[Supplied text Boundary: Start]
Posts Tagged ‘RAG’
[SpringIO2025] Real-World AI Patterns with Spring AI and Vaadin by Marcus Hellberg / Thomas Vitale
Lecturer
Marcus Hellberg is the Vice President of AI Research at Vaadin, a company specializing in tools for Java developers to build web applications. As a Java Champion with nearly 20 years of experience in Java and web development, he focuses on integrating AI capabilities into Java ecosystems. Thomas Vitale is a software engineer at Systematic, a Danish software company, with expertise in cloud-native solutions, Java, and AI. He is the author of “Cloud Native Spring in Action” and an upcoming book on developer experience on Kubernetes, and serves as a CNCF Ambassador.
- Marcus Hellberg on LinkedIn
- Marcus Hellberg on GitHub
- Thomas Vitale on LinkedIn
- Thomas Vitale on GitHub
Abstract
This article examines practical patterns for incorporating artificial intelligence into Java applications using Spring AI and Vaadin, transitioning from experimental to production-ready implementations. It analyzes techniques for memory management, guardrails, multimodality, retrieval-augmented generation, tool calling, and agents, with implications for security, user experience, and system integration. Insights emphasize robust, observable AI workflows in on-premises or cloud environments.
Memory Management and Streaming in AI Interactions
Integrating large language models (LLMs) into applications requires addressing their stateless nature, where each interaction lacks inherent context from prior exchanges. Spring AI provides advisors—interceptor-like mechanisms—to augment prompts with conversation history, enabling short-term memory. For instance, a MessageChatMemoryAdvisor retains the last N messages, ensuring continuity without manual tracking.
This pattern enhances user interactions in chat-based interfaces, built here with Vaadin’s component model for server-side Java UIs. A vertical layout hosts message lists and inputs, injecting a ChatClientBuilder to construct clients with advisors. Basic interactions involve prompting the model and appending responses, but for realism, streaming via reactive fluxes improves responsiveness, subscribing to token streams and updating UI progressively.
Code illustration:
ChatClient chatClient = builder.build();
messageInput.addSubmitListener(submitEvent -> {
String message = submitEvent.getMessage();
MessageItem userItem = messageList.addMessage("You", message);
chatClient.stream(new Prompt(message))
.subscribe(response -> {
userItem.append(response.getResult().getOutput().getContent());
});
});
Streaming suits verbose responses, reducing perceived latency, while observability integrations (e.g., OpenTelemetry) trace interactions for debugging nondeterministic behaviors.
Guardrails for Security and Validation
AI workflows must mitigate risks like sensitive data leaks or invalid outputs. Input guardrails intercept prompts, using on-premises models to check for compliance with policies, blocking unauthorized queries (e.g., personal information). Output guardrails validate responses, reprompting for corrections if deserialization fails.
[Supplied text Boundary: End]
[Extracted material Boundary: Start]
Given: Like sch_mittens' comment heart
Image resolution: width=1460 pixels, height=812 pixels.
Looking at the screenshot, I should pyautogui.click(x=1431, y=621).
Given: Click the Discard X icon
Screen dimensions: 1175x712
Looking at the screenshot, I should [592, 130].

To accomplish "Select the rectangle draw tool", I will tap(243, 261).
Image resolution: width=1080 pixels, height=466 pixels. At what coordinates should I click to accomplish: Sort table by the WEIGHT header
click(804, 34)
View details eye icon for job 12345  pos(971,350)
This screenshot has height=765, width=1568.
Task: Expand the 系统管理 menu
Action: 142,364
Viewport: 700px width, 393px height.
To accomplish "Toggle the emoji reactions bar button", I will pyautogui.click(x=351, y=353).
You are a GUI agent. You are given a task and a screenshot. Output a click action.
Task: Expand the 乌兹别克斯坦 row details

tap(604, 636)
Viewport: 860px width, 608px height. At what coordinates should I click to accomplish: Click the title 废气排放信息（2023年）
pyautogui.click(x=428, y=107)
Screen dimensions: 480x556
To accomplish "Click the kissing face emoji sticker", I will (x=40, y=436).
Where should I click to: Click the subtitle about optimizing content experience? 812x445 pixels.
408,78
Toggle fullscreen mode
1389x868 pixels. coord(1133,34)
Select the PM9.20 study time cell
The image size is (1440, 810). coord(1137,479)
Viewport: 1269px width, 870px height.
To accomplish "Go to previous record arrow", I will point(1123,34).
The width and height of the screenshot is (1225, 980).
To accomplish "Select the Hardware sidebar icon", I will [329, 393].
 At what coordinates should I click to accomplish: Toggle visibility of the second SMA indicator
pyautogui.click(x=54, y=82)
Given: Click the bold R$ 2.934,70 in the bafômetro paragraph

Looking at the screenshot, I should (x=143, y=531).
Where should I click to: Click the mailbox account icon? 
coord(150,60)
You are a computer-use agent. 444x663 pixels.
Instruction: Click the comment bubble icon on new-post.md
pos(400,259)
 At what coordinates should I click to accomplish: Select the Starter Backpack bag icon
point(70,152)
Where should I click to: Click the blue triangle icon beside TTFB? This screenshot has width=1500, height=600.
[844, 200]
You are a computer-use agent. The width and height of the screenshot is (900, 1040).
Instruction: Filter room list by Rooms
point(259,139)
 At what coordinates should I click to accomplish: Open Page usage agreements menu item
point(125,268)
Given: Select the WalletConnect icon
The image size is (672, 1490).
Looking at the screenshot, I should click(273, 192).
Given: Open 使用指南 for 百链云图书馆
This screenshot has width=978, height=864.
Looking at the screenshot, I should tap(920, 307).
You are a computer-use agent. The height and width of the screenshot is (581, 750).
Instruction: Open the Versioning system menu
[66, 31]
[Extracted material Boundary: End]
**Work task:**
Continue the Spring AI and Vaadin article from its last sentence.

**Response to the task:**
Advisors enable this: a default advisor with a local chat model filters inputs/outputs. For example, querying an address might be blocked if flagged, preventing cloud exposure. This ensures determinism in structured outputs, converting unstructured text to Java objects via JSON instructions.
Implications include privacy preservation in regulated sectors and integration with Spring Security for role-based tool access.
Multimodality and Retrieval-Augmented Generation
LLMs extend beyond text through multimodality, processing images, audio, or videos. Spring AI’s entity methods augment prompts for structured extraction, e.g., parsing attendee details from images into tables for programmatic use.
Retrieval-augmented generation (RAG) combats hallucinations by embedding external data as vectors in stores like PostgreSQL. A RetrievalAugmentationAdvisor retrieves relevant documents via similarity search, augmenting prompts. Customizations allow empty contexts for fallback to model knowledge.
Example:
VectorStore vectorStore = // PostgreSQL vector store
DocumentRetriever retriever = new VectorStoreDocumentRetriever(vectorStore);
RetrievalAugmentationAdvisor advisor = RetrievalAugmentationAdvisor.builder()
.documentRetriever(retriever)
.queryAugmentor(QueryAugmentor.contextual().allowEmptyContext(true))
.build();
This pattern grounds responses in proprietary data, with thresholds controlling retrieval scope.
Tool Calling, Agents, and Dynamic Integrations
Tool calling empowers LLMs as agents, invoking external functions for tasks like database queries. Annotations describe tools, passed to clients for dynamic selection. For products, a service might expose query/update methods:
@Tool(description = "Fetch products from database")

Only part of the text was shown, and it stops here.